Since 2007, the number of students admitted to Danish universities has increased by 50%, chair of the commission Jorgen Sondergaard said at a press conference last Thursday.

"It is therefore necessary to dimension the intake so that there is a better balance between those candidates universities produce and the need in society for their competencies."

The main proposals

In future, the commission proposed, the Danish bachelor degree would be four years in duration, with the fourth year containing curriculum elements developed in collaboration with the working world.

Currently the majority of graduates from Danish universities are employed by the public sector. Within 10 to 15 years, four out of five will have to find work in the private sector. This would require changes in the way students select and organise their studies, the commission argued.

The major objective of the proposed reforms is to improve the employability of graduates. It is of major importance to stem the present trend of graduates not finding jobs.

One proposal is to reduce the number of courses offered by universities. Courses with fewer than 30 students will have to be grouped together with similar courses with low enrolments or closed.

The masters degree system would be restructured so that one third of graduates continued towards a research-oriented degree, while two-thirds entered the workforce and could eventually embark on a masters in combination with work and over a longer time period.

The increased competition for access to the masters level would increase the quality of studies, Sondergaard argued.

Fierce reactions

Reaction from students and universities has been fierce.

Laura Kofoed, representing the Danish Union of Students, said that "less education is a bad thing".

Her colleague Jakob Ruggard told Denmark Radio, as reported by Uniavisen: "All of my 160,000 student colleagues are waiting for more education, more teaching and better supervision.

"What the commission proposes is significantly less education, and that is the opposite of quality."

Ralf Hemmingsen, rector of Copenhagen University and chair of the Danish Rector's Conference, said the proposal was playing with the futures of the young. "I have great difficulties in seeing how shortening higher education can make it better."

Professor Ivar Bleiklie of the University of Bergen, who is a member of the commission, told Information that other Nordic countries faced the same challenges of increased student intakes to courses that were not necessarily in demand by society.

"In many countries you have regulation of certain professional degrees, but there is no regulation of those parts of the higher education system that are expanding the most," he said.

Asked whether the reform proposals might comprise a Danish deviation from Bologna Patrizia Marchegiani, special advisor to the Expert Committee on Quality in Higher Education in Denmark, said no.

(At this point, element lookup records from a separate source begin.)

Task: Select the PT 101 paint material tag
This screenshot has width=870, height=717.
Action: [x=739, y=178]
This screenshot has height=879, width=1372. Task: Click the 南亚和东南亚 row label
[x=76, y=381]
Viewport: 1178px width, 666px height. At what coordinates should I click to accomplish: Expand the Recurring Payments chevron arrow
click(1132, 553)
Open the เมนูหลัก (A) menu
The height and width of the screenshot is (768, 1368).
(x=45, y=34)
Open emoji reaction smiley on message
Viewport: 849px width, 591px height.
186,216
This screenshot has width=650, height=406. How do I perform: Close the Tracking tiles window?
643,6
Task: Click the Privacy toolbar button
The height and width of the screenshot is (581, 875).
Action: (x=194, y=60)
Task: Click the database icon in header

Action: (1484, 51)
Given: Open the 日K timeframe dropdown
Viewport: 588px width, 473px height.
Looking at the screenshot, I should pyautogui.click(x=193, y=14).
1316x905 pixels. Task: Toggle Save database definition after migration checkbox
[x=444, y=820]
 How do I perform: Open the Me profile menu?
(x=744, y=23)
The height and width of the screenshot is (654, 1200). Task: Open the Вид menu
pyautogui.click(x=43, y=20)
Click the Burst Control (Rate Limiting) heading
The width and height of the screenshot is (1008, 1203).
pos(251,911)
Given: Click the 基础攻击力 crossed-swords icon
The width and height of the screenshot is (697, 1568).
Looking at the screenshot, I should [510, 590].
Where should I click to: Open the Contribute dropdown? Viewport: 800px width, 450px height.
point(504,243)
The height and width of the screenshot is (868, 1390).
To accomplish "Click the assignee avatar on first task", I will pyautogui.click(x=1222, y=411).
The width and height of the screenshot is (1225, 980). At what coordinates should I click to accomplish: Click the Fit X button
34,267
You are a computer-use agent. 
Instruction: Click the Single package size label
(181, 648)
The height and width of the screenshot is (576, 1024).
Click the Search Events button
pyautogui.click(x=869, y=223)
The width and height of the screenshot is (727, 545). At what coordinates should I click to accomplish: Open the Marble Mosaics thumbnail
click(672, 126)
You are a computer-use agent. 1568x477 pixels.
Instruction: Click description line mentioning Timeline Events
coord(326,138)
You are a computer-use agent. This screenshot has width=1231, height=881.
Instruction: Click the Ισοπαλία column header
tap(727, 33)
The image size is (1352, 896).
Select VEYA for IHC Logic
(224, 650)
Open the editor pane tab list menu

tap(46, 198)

"The proposed changes to the academic structure is within the Bologna declaration, since we still maintain a three-cycle system, with a bachelor level of 180 to 240 ECTS and a master level of a minimum of 60 ECTS."

The ECTS is a grading system defined in the European Credit Transfer and Accumulation System framework.

The seven-member commission will continue its work assisted by an extensive secretariat, underscoring the importance politicians see in its work.